注    意：正式測定前務必取2-3個預期差異較大的樣本做預測定
測定意義：
糖原磷酸化酶（Glycogen phosphorylase，GP，EC 2.4.1.1)）是糖原分解代謝的關鍵酶，使糖原分子從非還原端逐個斷開α-1，4-糖苷鍵移去葡萄糖基，釋放1-磷酸葡萄糖，直至臨近糖原分子α-1，6-糖苷鍵分支點前4個葡萄糖基處。GP分為有活性的糖原磷酸化酶a（GPa）和無活性的糖原磷酸化酶b（GPb）兩種形式。糖原的分解主要在GPa的催化下進行。
 
測定原理：
未添加激活劑時，GPa催化糖原和無機磷產生葡萄糖殘基生成糖原和1-磷酸葡萄糖，磷酸葡萄糖變位酶和6-磷酸葡萄糖脫氫酶進一步依次催化NADP還原生成NADPH，在340nm下測定NADPH上升速率，即可反映GPa活性。
 
需自備的儀器和用品：
紫外分光光度計、臺式離心機、可調式移液器、1 mL石英比色皿、研缽、冰和蒸餾水。
 
試劑的組成和配制：
提取液：60mL×1瓶，4℃保存；
試劑一：液體40 mL×1瓶， 4℃保存；
試劑二：粉劑×1瓶，-20℃保存；
試劑三：粉劑×1支，-20℃保存；
試劑四：粉劑×1支， -20℃保存；
 
樣本的前處理： 
按照組織質量（g）：提取液體積(mL)為1：5~10的比例（建議稱取約0.1g組織，加入1mL提取液），進行冰浴勻漿。8000g 4℃離心10min，取上清，置冰上待測。
 
測定步驟：

• 分光光度計預熱30min以上，調節波長至340nm，蒸餾水調零；
• 工作液的配制：臨用前將試劑二轉移到試劑一中混合溶解待用；用不完的試劑分裝后-20℃保存，禁止反復凍融。
• 試劑三的配制：臨用前在試劑三瓶中加入2.5mL蒸餾水充分溶解待用；用不完的試劑分裝后-20℃保存，禁止反復凍融。
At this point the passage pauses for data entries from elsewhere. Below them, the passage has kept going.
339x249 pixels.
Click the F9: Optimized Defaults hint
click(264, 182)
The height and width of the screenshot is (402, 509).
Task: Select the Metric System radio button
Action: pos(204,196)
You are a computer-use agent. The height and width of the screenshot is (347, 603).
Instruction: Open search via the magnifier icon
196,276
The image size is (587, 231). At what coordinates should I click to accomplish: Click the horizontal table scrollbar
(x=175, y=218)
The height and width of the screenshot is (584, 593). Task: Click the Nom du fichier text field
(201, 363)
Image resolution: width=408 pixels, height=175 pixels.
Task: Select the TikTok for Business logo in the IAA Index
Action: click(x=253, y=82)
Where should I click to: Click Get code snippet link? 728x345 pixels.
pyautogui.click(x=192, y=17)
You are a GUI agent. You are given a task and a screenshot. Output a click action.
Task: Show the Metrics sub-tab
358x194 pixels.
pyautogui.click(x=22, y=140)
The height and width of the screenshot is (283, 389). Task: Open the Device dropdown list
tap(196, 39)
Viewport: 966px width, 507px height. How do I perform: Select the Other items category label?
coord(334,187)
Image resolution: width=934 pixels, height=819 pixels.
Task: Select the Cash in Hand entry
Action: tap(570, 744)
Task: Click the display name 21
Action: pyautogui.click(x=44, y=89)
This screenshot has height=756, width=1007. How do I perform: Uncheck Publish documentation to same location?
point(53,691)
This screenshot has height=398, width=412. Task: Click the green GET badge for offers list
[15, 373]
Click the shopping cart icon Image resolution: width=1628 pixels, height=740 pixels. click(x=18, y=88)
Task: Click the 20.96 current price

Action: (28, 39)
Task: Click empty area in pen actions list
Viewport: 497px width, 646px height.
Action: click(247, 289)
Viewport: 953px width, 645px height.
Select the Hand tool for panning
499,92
• 試劑四的配制：臨用前在試劑四瓶中加入2.5mL蒸餾水充分溶解待用；用不完的試劑分裝后-20℃保存，禁止反復凍融。
• 將工作液、試劑三和試劑四置于37℃預熱5分鐘；
• 在1mL石英比色皿中加入50μL樣本、50μL試劑三、50μL試劑四、50μL蒸餾水和800μL工作液，立

 
   即混勻，記錄340nm處5min后的A1和10min后的吸光值A2，計算ΔA=A2-A1。
 
GPa活性計算：
（1）按樣本蛋白濃度計算
單位定義：每mg組織蛋白每分鐘產生1nmol NADPH定義為一個酶活力單位。
GPa（nmol/min/mg prot）＝[ΔA×V反總÷（ε×d）×10⁹]÷(V樣×Cpr) ÷T=643×ΔA÷Cpr
（2）按樣本鮮重計算
單位定義：每g組織每分鐘產生1nmol NADPH定義為一個酶活力單位。
GPa（nmol/min/g 鮮重）＝[ΔA×V反總÷（ε×d）×10⁹]÷(W ×V樣÷V樣總)÷T=643×ΔA÷W
V反總：反應體系總體積，1×10^-3 L；ε：NADPH摩爾消光系數，6.22×10³ L / mol /cm；d：比色皿光徑，1cm；V樣：加入樣本體積，0.05 mL；V樣總：加入提取液體積，1 mL；T：反應時間，5 min；Cpr：樣本蛋白質濃度，mg/mL；W：樣本質量，g。